Maribyrnong River. 2024. Photo: Gianna Rizzo.
As part of The Playground Project Melbourne, MVCC is proud to commission a First Nations artist to create a new work that explores themes of childhood, play, togetherness, and renewal. This commission reflects Moonee Valley’s ongoing collaboration with First Nations artists and marks the first public artwork of its kind along the Maribyrnong River. For over 40,000 years, the Maribyrnong has been a site of deep cultural connection for the Wurundjeri Woi-wurrung First Peoples—a place of learning, play, and discovery. The new work, selected by an esteemed independent panel, will be temporarily installed at Incinerator Gallery during exhibition and permanently relocated in 2026, to a site along the Maribyrnong River in Wurundjeri Woi-wurrung Country.

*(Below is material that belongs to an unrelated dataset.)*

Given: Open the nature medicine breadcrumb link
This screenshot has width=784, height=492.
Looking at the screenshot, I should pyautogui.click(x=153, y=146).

Commissioned by Moonee Valley City Council
Presented by Incinerator Gallery and Agency Projects
Funded by Victoria State Government's Emergency Recovery Hubs Grant and MVCC
SPEAKERS:
Edwina Green, appointed artist, is a Trawlwoolway First Nations multidisciplinary artist based in Naarm/Melbourne. Her practice explores perception, historical re-framing, cultural reclamation, and the post-colonial impact on people and place. Graduating from The University of Melbourne with a Bachelor of Fine Arts, she has exhibited extensively across Australia and internationally and also works as an art educator.
Leila Gurruwiwi, project partner and selection panel member, is the Cultural Liaison and Public Programs Lead at Agency Projects. She is a multi-talented individual with a diverse range of skills and expertise. She is a proud Yolŋu woman, originally from Galiwinku on Elcho Island in North East Arnhem Land, NT. Leila has called the lands of the Kulin Nation and Victoria home since she was very young. She has deep rooted connections to Dja Dja Wurrung Country having grown up in Bendigo as well as familial ties to Taungurung and Wamba Wamba Country through her extended adopted Koorie family.

Yvan Passalotti, Lozziwurm Playground, 1972 (original design). Adliswil, Switzerland, 1975. Photo Heidi-Gantner. Courtesy The Playground Project.
KEYNOTE:
Gabriela Burkhalter, curator of The Playground Project, is a Swiss urban planner and political scientist. Her ongoing research archive, Architektur für Kinder (Architecture for Children) highlights key themes and ambitions of the travelling exhibition and associated exhibition catalogue (Park Books, Zurich, 3rd ed., 2023).
In conversation with:
Daniel Baumann is an art historian and curator based in Basel, Switzerland. He is the former director of Kunsthalle Zurich and co-curator of the 2013 Carnegie International in Pittsburgh, where The Playground Project was first presented. His writing has appeared in Artforum, Spike and other art publications.